:: TASK ::
Apart from the pictures, print the data below exactly as given.

# # # # # # #

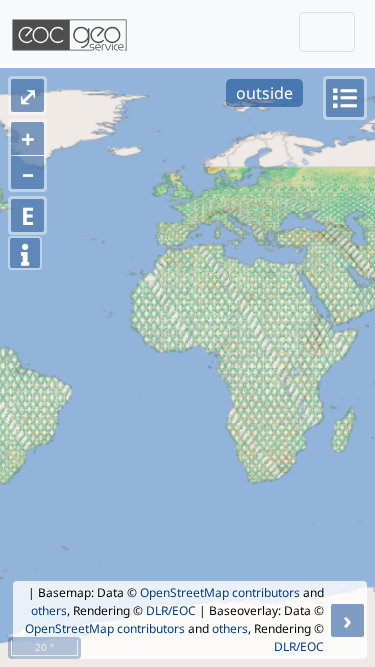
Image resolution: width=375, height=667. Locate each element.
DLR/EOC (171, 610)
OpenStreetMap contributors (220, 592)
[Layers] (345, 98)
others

# # # # # # #

:: ANSWER BOX ::
Image resolution: width=375, height=667. Locate each element.
DLR/EOC (171, 610)
OpenStreetMap contributors (220, 592)
[Layers] (345, 98)
others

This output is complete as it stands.